Task details => In the thread below on combining finditer results, retype everything from "for match in chain.from_iterable(re.finditer(pattern, text)" down to "from equem's answer." character for character.

Excerpt to read =>
>> Start
加总筛选结果

Question

Is there anyway to add up the results from different finditer like you could do with findall? for instance:

matches = re.finditer(pattern_1, text) + re.finditer(pattern_2, text)

I have several different patterns and results and I'd like to iterate over them as a single block instead of separately.

Answer 1

You can use itertools.chain.from_iterable .

from itertools import chain

patterns = [] # All patterns go here

for match in chain.from_iterable(re.finditer(pattern, text) for pattern in patterns):
    print match

This yields

<_sre.SRE_Match object at 0x021544B8>
<_sre.SRE_Match object at 0x021544F0>
<_sre.SRE_Match object at 0x021544B8>
<_sre.SRE_Match object at 0x021544F0>
<_sre.SRE_Match object at 0x021544B8>

Using the input from equem's answer.

Answer 2

You can use itertools.chain :

import itertools

for match in itertools.chain(re.finditer(pattern_1, text), re.finditer(pattern_2, text)):
    pass

Answer 3

There is a module chain from itertools
You can make an iterator which returns all elements of iterable objects from first to the last

import itertools 
matches = itertools.chain(re.finditer(pattern_1, text),re.finditer(pattern_2, text))
for m in matches:
    pass

Generally itertools is a gift.
>> End
Data lines =>
>> Start
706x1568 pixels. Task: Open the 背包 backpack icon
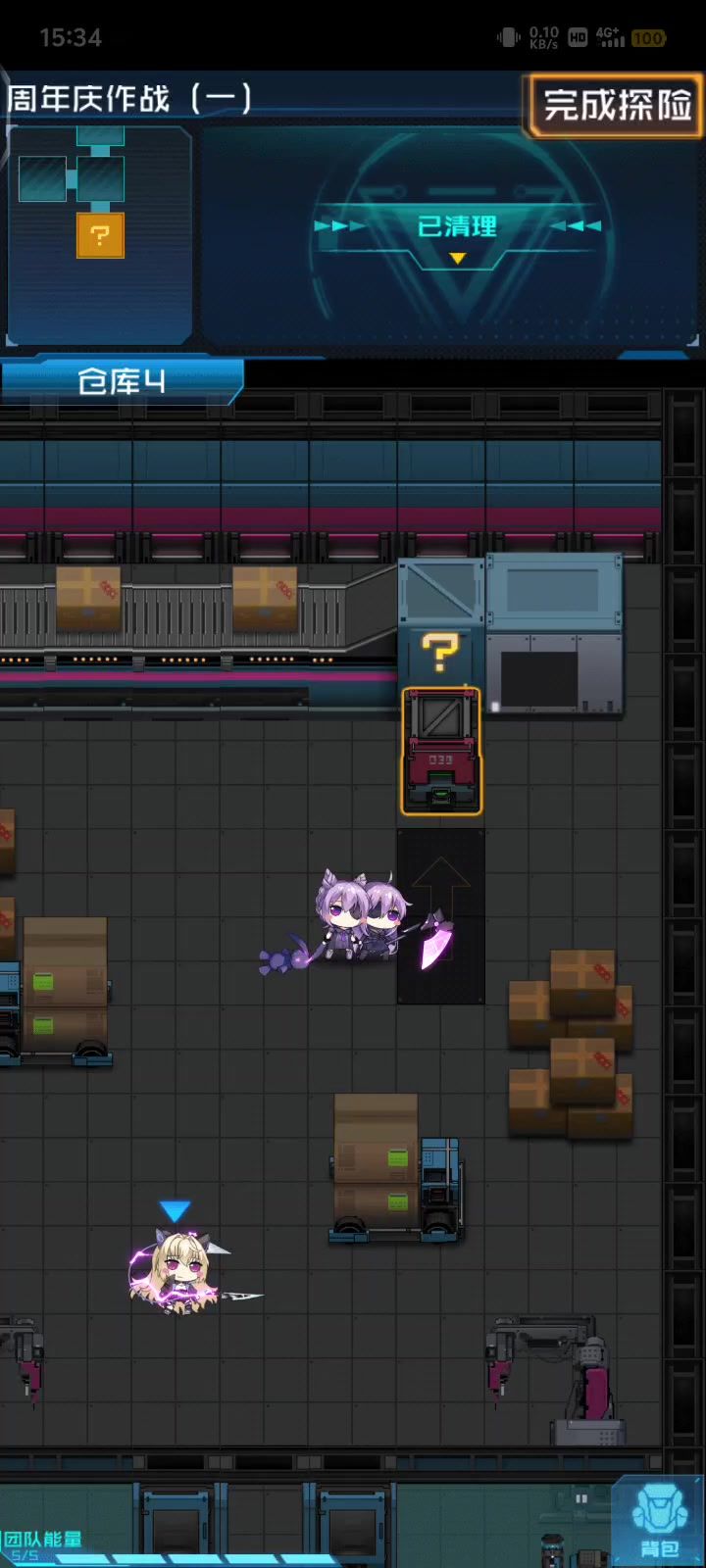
>> End
>> Start
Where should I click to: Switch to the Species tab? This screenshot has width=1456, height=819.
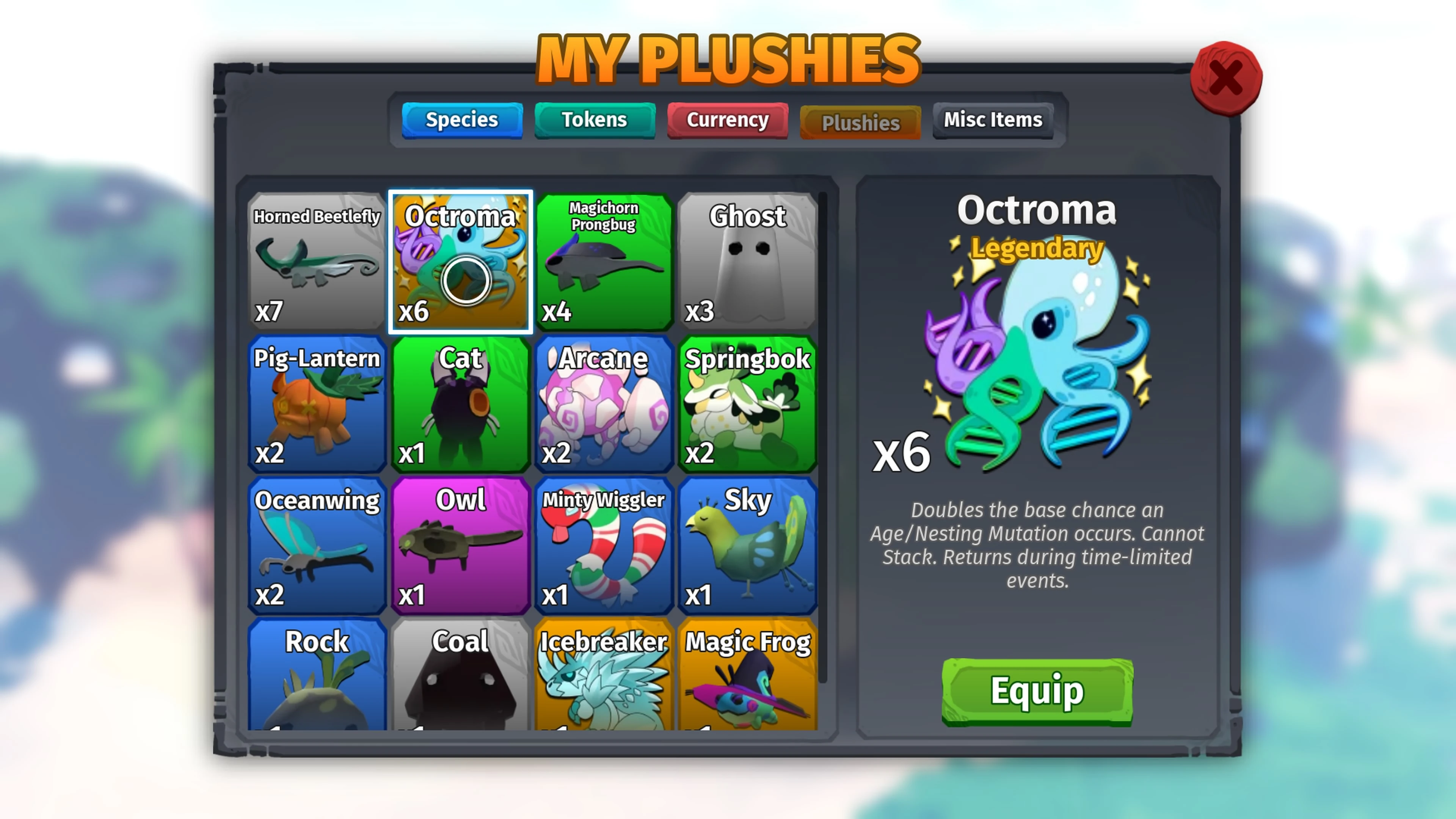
>> End
Right answer =>
for match in chain.from_iterable(re.finditer(pattern, text) for pattern in patterns):
    print match

This yields

<_sre.SRE_Match object at 0x021544B8>
<_sre.SRE_Match object at 0x021544F0>
<_sre.SRE_Match object at 0x021544B8>
<_sre.SRE_Match object at 0x021544F0>
<_sre.SRE_Match object at 0x021544B8>

Using the input from equem's answer.